I'd like to share my 2 cents here, of which I hope has some common sense.
Lithium Batteries are a key component of Hybrid and Electric cars - They are always exposed to "parking in heat". If you live in Phoenix, your vehicles Lithium batteries are going to get just as hot as one stored inside the cabin. The minimum warranty on the hybrids Lithium battery is 8years, regardless if you are living in Phoenix or the Arctic.
Lets look at a lead acid battery:
it needs to be stored plugged in 24/7 on a float charger or it will degrade and need replacement within 6 months. If you have it properly pluged in (in a cool dry place on 120v), it will not be with you when you need it. if you fail to maintain a lead acid battery and it becomes damaged, it will not charge and will not help you in a jam if abused.
Lead acid batterys can short and cause fire too.
If you keep lead acid in the vehicle you'll find that lead acid boosters are bulky, heavy, and needs to be stored on the floor in the trunk in almost all cases where it will be subjected to heat and vibration/floping/banging around - this knocks the lead dioxide off the plates, when this happens it destroys that part of the battery instantly. According to Jump-n-Carry's documents the lead acid jump pack, temperatures above 70f (21c) "decrease amperage output". You will need to make a mounting fixture and connect the "in vehicle" DC 12v outlet adapter to ensure any life span.
Lead acid boosters rarely last 4years anyway with the best treatment and are usually >$100
So how does this compare? Lets look at Lithium Ion batteries:
Lithium does not like to be stored on a constant charge, but it is recommended to be recharged every 6months. Fits in the glovebox or console and so is always with you. Can last 2-4 years shelf life with the slowest rate of decay among battery types - but will degrade the overall maximum power available as time passes. BUT it will charge, and will get you out if a jam when you need it if its abused. Even if its one use per charge instead of 20.
Lithium-Ion can short and cause fire too.
Fits in the glove box or console. Can be recharged with the "in vehicle" DC 12v outlet adaptor from the glovebox or console. Very vibration/flop/banging around proof in its case. A randomly polled Lithium Ion Jumper packs instructions say to avoid 149f (65c) and above temps or reduced battery life may result - these temperatures will cause physical harm and scalding to bare human flesh.

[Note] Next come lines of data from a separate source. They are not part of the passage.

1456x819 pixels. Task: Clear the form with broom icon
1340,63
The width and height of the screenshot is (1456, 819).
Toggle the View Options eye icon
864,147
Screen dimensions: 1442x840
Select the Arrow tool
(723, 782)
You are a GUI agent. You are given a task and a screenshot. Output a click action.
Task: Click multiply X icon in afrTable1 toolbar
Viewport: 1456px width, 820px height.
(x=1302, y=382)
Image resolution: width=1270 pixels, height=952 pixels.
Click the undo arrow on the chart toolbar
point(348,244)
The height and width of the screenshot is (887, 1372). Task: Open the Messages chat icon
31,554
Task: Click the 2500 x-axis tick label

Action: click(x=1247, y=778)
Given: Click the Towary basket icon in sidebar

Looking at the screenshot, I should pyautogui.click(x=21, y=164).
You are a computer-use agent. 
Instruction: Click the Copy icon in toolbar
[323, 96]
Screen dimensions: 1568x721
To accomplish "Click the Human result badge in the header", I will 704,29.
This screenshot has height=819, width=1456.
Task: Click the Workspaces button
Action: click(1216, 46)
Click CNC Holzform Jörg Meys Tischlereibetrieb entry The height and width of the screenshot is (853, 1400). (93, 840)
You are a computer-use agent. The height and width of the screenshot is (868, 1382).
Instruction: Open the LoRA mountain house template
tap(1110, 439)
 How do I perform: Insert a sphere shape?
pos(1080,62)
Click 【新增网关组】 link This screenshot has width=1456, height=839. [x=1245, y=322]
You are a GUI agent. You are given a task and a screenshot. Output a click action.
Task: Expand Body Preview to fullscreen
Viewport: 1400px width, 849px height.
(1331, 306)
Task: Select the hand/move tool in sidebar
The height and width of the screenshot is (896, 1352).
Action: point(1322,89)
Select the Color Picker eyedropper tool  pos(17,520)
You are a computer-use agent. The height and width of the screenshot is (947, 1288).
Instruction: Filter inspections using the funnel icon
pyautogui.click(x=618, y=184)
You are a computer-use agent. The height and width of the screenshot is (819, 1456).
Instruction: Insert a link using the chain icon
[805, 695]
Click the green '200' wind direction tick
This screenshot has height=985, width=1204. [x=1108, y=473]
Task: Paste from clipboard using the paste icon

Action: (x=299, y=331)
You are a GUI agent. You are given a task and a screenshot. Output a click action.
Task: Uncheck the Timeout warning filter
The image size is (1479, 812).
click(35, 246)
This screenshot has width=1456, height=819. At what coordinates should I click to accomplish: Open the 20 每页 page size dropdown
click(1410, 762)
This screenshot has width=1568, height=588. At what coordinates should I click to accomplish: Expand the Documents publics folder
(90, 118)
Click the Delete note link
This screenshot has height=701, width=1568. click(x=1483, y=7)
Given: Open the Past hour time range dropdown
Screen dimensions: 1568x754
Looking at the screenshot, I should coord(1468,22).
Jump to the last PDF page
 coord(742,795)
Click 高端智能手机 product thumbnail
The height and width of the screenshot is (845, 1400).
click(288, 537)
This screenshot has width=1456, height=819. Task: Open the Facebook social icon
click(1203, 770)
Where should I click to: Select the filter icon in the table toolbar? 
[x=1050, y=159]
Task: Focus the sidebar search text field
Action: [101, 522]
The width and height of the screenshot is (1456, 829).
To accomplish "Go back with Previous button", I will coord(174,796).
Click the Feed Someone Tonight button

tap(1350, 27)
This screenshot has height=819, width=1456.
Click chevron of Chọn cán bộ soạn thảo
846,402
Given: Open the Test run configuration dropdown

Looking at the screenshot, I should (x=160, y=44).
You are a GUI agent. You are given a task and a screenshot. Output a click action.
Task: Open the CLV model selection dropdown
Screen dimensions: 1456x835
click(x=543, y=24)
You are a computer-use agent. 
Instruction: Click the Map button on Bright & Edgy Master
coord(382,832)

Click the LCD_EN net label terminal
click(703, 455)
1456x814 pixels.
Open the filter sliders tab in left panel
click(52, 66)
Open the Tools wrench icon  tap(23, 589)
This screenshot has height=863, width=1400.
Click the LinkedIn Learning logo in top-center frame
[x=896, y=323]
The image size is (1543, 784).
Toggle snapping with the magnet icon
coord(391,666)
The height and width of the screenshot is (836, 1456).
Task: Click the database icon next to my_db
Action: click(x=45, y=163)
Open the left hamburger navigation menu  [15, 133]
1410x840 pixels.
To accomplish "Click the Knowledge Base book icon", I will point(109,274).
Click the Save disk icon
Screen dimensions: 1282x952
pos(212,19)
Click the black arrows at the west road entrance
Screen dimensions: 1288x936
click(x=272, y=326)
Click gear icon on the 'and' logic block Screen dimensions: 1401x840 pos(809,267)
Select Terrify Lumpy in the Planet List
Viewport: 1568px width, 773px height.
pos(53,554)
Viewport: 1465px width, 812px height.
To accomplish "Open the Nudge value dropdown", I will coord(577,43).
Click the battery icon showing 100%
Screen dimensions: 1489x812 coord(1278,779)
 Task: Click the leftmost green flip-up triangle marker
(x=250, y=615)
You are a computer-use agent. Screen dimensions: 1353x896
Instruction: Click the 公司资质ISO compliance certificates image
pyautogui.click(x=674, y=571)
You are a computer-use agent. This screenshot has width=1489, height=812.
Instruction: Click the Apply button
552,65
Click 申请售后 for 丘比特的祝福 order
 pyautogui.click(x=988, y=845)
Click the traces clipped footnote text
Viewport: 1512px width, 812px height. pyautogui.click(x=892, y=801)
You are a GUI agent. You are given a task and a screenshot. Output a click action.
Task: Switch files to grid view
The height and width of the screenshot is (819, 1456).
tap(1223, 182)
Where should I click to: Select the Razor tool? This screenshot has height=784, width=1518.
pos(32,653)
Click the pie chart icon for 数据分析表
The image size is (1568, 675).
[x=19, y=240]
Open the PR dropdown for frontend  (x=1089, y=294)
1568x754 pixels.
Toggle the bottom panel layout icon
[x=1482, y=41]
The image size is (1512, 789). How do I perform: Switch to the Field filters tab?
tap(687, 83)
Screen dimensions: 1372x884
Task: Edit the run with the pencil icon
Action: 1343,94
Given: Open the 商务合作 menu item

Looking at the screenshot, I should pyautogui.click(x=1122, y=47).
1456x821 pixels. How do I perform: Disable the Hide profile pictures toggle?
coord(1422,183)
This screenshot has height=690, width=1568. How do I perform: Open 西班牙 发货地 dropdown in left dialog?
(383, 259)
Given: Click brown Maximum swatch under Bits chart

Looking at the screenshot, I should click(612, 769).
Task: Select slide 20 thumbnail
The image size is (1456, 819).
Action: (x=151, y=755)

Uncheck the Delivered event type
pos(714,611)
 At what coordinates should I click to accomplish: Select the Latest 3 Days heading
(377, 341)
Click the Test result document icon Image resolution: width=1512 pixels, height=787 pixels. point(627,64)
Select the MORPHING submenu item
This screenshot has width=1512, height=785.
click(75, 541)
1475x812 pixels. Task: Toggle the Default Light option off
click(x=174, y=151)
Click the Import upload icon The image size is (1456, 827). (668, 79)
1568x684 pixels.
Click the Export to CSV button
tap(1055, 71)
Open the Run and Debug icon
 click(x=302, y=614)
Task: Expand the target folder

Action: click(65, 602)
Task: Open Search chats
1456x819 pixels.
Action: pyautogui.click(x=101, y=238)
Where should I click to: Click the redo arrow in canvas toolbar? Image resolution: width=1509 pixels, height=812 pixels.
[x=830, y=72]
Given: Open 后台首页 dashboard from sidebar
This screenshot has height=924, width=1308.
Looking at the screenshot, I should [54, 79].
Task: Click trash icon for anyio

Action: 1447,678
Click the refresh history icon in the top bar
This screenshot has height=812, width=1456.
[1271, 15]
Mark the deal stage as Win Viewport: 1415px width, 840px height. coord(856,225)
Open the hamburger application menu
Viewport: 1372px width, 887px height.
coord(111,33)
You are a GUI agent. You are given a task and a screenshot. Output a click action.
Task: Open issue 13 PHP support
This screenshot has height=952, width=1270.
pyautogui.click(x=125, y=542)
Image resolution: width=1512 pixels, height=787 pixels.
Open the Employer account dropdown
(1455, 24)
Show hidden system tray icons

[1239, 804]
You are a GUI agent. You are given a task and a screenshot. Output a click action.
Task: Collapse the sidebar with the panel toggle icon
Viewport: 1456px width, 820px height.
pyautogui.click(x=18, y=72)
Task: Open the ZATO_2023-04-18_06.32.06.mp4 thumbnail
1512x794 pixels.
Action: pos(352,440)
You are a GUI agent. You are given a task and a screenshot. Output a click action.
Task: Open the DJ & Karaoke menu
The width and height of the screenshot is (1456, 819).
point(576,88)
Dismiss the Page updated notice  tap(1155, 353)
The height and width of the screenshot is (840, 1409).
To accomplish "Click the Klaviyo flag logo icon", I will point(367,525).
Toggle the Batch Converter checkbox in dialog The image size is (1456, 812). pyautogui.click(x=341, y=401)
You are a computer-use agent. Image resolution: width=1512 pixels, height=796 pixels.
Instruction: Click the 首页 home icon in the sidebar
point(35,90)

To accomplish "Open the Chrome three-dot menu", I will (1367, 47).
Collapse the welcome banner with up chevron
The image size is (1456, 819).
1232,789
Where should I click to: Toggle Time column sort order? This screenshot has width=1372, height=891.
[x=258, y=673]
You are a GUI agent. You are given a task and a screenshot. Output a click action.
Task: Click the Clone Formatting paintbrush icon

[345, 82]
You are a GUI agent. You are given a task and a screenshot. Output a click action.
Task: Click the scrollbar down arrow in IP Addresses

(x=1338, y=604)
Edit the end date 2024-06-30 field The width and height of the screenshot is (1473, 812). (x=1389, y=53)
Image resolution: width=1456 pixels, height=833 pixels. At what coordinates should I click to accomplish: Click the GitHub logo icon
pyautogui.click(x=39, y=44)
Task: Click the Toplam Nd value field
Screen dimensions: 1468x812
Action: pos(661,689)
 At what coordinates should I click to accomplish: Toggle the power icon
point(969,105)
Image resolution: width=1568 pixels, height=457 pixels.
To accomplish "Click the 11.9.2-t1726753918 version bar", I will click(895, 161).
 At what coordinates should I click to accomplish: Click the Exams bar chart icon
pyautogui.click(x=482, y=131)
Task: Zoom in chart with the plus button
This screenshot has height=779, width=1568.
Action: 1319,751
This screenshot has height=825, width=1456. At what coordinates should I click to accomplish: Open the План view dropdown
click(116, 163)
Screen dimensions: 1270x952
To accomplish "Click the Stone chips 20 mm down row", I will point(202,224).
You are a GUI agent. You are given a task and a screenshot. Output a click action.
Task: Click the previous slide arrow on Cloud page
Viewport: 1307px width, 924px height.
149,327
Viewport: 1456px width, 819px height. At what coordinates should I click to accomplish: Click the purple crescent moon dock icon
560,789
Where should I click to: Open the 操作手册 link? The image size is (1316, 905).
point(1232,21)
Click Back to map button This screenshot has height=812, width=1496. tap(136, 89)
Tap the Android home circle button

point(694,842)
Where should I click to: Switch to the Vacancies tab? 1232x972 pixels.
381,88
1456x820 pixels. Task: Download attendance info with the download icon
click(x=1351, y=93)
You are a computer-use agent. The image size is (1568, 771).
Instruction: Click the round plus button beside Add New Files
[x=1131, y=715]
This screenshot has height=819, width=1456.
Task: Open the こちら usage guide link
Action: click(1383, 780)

Can last 4-10years with proper use. And a good one can be had for <$100
Honestly, for around $60 its not an issue for me to let it to suffer.. they are way more life proof than the old lead acid models.
But to each there own.
With a gas Pacifica battery failure, a replacement battery (or with ESS possibly an additional battery) may get someone back on the road and can be a relatively easy and quick fix if the standard type of battery is available somewhere. If I were told that a battery under warranty was on back order and another battery was available, I would probably buy an available battery that would work and not worry about the prorated part of the battery warranty. It wouldn't take long to spend more than that amount on a rental if a loaner wasn't provided through the dealer or the extended warranty.
for trying to find out the information to replace a battery yourself.
@II Kings 9:20
used a Mopar replacement 730 CCA battery for the main battery in a 2017 gas Pacifica under warranty.
A hybrid Pacifica battery is a different story and there are many other threads for hybrid battery issues.
Thanks for reminding owners to check their manuals.
I saw a caution (not sure if in this forum) about storing these jumpers in hot cars. I don't remember if it is a hazard or it just drains the battery quickly.
This thread from a few years ago has some interesting comments, but they seem to be mostly for small (flashlight) batteries, but one post where someone tested temperatures on a car in the sun for 3 hours was very interesting -- cloth seats - 138 degrees! Anybody leave li ions in car during summer?
This is a chatty article about leaving items in hot cars -- https://www.businessinsider.com/neve...hot-day-2018-8
--- they note that Apple says after 95 degrees, their batteries can permanently degrade. (those of you who keep water bottles in the car, see #3.......)
Anyone have more specific information about safely storing these chargers? I would guess under floor if the Stow & Go seat is up is the best.